Given passage:
Something called WPLOOK?


----------



## BettyKat (Jan 12, 2008)

hi bomb #21. i guess at this point i am the bane of your existence, but i appreciate you coming up with new ideas.

i downloaded and attempted to install WPLOOK. however, before the install was complete, i got a pop-up with the following message:

*WordPerfect(R) Office 2002 is not installed on your computer. This patch will not continue.*

i am willing to try this but do i understand correctly that this means i must first find and install wp office 2002?

i am quickly loading up on softwares (haven't yet uninstalled open office in case i need it later) and hate doing that...but remain open to your suggestions.


----------



## 1002richards (Jan 29, 2006)

Sorry to barge in, but if you want to you can run OpenOffice portable from a USB stick (flash drive) available (free of course) here:
http://portableapps.com/apps/office/openoffice_portable

That would clear your machine but still leave you with OpenOffice when you need it.
Anyway, that'll perhaps be a project after you've got those docs open.

Richard


----------



## BettyKat (Jan 12, 2008)

interesting...good to know. didn't realize you could run a portable version from a usb.

but yes it's already on my computer anyway....so will file that under stuff to do later once i get these )(*@! files open.


----------



## bomb #21 (Jul 1, 2005)

From that earlier link:

"Until recently, the WPLOOK utility was included in the Software Developer's Kit (SDK) so you had to download and install the whole SDK just to get the WPLOOK program. Shortly after the release of WordPerfect Office 2002, Corel made the newest version of WPLOOK available as a separate download."

So yes, you'd need to find the SDK for the WP version you're using to go that route. Sorry.


----------



## bomb #21 (Jul 1, 2005)

Dataset content:
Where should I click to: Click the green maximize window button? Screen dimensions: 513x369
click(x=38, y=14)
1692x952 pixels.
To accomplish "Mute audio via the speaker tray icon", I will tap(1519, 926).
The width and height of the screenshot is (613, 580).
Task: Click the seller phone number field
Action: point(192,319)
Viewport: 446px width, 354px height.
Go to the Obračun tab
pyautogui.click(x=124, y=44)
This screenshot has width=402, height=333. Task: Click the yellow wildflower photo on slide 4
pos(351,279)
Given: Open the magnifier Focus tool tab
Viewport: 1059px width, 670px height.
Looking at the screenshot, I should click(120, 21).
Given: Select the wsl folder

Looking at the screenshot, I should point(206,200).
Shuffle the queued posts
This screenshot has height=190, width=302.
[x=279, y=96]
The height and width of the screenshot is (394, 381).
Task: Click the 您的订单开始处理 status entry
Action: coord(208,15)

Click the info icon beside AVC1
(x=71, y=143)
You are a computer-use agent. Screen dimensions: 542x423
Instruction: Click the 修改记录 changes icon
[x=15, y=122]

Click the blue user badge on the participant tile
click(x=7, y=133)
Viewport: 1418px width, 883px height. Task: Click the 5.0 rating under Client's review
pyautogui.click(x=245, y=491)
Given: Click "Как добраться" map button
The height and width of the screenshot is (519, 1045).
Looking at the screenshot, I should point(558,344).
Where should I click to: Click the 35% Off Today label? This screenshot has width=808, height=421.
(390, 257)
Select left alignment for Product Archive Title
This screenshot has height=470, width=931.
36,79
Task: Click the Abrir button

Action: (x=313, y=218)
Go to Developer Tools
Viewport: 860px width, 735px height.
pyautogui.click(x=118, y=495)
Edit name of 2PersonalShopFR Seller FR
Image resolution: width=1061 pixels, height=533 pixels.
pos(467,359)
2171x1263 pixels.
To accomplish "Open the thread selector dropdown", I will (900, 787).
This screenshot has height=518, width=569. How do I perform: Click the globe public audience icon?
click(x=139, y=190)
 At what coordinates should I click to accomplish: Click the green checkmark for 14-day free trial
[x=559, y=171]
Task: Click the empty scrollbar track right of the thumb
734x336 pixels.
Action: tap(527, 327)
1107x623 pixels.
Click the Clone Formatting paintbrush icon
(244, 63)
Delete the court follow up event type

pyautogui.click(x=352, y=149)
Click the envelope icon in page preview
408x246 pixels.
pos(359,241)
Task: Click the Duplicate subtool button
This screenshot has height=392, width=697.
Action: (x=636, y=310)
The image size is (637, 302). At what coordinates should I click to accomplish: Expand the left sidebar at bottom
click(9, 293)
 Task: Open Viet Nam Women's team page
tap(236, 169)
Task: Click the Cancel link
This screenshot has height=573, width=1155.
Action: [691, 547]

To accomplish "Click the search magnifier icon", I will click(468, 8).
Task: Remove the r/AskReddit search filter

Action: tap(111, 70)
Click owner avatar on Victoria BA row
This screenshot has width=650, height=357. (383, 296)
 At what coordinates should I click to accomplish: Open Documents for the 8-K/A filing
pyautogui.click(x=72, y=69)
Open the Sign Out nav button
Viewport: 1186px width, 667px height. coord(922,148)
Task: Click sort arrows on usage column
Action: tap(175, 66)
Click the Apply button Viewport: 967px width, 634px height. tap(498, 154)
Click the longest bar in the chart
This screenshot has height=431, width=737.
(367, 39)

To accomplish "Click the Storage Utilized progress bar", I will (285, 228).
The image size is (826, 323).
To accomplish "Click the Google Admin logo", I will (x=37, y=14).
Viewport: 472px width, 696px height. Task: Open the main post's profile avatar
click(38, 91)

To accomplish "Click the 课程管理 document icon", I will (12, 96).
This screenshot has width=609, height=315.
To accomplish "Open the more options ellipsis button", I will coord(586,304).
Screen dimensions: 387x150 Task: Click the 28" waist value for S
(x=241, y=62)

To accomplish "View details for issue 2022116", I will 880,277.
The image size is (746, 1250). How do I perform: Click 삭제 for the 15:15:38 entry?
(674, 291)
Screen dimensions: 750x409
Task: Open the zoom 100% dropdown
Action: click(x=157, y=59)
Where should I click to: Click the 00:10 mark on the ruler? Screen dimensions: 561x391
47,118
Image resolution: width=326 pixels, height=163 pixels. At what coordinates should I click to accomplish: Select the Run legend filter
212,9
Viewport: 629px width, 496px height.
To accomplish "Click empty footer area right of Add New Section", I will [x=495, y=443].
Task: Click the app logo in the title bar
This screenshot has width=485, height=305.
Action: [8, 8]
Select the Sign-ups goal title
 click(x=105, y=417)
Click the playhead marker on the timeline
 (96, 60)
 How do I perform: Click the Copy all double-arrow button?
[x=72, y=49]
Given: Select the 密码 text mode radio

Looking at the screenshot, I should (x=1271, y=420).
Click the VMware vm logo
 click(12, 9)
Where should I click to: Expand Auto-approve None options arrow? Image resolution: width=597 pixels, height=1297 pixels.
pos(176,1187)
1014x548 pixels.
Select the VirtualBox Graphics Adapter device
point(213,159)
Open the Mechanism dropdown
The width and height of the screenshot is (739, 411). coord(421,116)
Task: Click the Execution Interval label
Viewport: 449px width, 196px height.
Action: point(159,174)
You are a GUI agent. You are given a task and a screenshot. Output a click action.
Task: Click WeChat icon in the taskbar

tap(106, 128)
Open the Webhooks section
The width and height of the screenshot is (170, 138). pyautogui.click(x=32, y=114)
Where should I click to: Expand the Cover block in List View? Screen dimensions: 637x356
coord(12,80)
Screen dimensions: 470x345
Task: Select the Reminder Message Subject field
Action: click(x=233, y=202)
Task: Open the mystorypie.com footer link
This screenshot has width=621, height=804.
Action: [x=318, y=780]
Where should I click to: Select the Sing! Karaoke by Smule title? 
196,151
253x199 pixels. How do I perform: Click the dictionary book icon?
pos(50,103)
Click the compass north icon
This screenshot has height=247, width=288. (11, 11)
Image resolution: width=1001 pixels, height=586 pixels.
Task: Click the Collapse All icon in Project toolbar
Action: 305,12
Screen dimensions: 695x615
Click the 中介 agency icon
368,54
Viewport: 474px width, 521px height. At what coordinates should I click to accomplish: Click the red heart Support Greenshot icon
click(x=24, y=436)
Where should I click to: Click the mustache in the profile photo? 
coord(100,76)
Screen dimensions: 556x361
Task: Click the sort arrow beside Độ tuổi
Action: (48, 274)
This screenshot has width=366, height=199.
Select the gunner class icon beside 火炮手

Aim 1: Based on the WPLOOK forum thread, decide whether each statement agrees with it. Answer yes or no for each and quote the deciding words. (a) The pop-up said WordPerfect Office 2002 was not installed. (b) BettyKat had already uninstalled Open Office. (c) Corel offered WPLOOK as a separate download shortly after WordPerfect Office 2002 came out.
Aim 2: In the entries from the line with "will click(468, 8)." to the line with "click(12, 9)", swap "icon" for "symbol". Return only those lines and leave everything else unchanged.

Exercise solution 1:
(a) Yes: "WordPerfect(R) Office 2002 is not installed on your computer."
(b) No: "haven't yet uninstalled open office in case i need it later"
(c) Yes: "Shortly after the release of WordPerfect Office 2002, Corel made the newest version of WPLOOK available as a separate download."

Exercise solution 2:
To accomplish "Click the search magnifier symbol", I will click(468, 8).
Task: Remove the r/AskReddit search filter

Action: tap(111, 70)
Click owner avatar on Victoria BA row
This screenshot has width=650, height=357. (383, 296)
 At what coordinates should I click to accomplish: Open Documents for the 8-K/A filing
pyautogui.click(x=72, y=69)
Open the Sign Out nav button
Viewport: 1186px width, 667px height. coord(922,148)
Task: Click sort arrows on usage column
Action: tap(175, 66)
Click the Apply button Viewport: 967px width, 634px height. tap(498, 154)
Click the longest bar in the chart
This screenshot has height=431, width=737.
(367, 39)

To accomplish "Click the Storage Utilized progress bar", I will (285, 228).
The image size is (826, 323).
To accomplish "Click the Google Admin logo", I will (x=37, y=14).
Viewport: 472px width, 696px height. Task: Open the main post's profile avatar
click(38, 91)

To accomplish "Click the 课程管理 document symbol", I will (12, 96).
This screenshot has width=609, height=315.
To accomplish "Open the more options ellipsis button", I will coord(586,304).
Screen dimensions: 387x150 Task: Click the 28" waist value for S
(x=241, y=62)

To accomplish "View details for issue 2022116", I will 880,277.
The image size is (746, 1250). How do I perform: Click 삭제 for the 15:15:38 entry?
(674, 291)
Screen dimensions: 750x409
Task: Open the zoom 100% dropdown
Action: click(x=157, y=59)
Where should I click to: Click the 00:10 mark on the ruler? Screen dimensions: 561x391
47,118
Image resolution: width=326 pixels, height=163 pixels. At what coordinates should I click to accomplish: Select the Run legend filter
212,9
Viewport: 629px width, 496px height.
To accomplish "Click empty footer area right of Add New Section", I will [x=495, y=443].
Task: Click the app logo in the title bar
This screenshot has width=485, height=305.
Action: [8, 8]
Select the Sign-ups goal title
 click(x=105, y=417)
Click the playhead marker on the timeline
 (96, 60)
 How do I perform: Click the Copy all double-arrow button?
[x=72, y=49]
Given: Select the 密码 text mode radio

Looking at the screenshot, I should (x=1271, y=420).
Click the VMware vm logo
 click(12, 9)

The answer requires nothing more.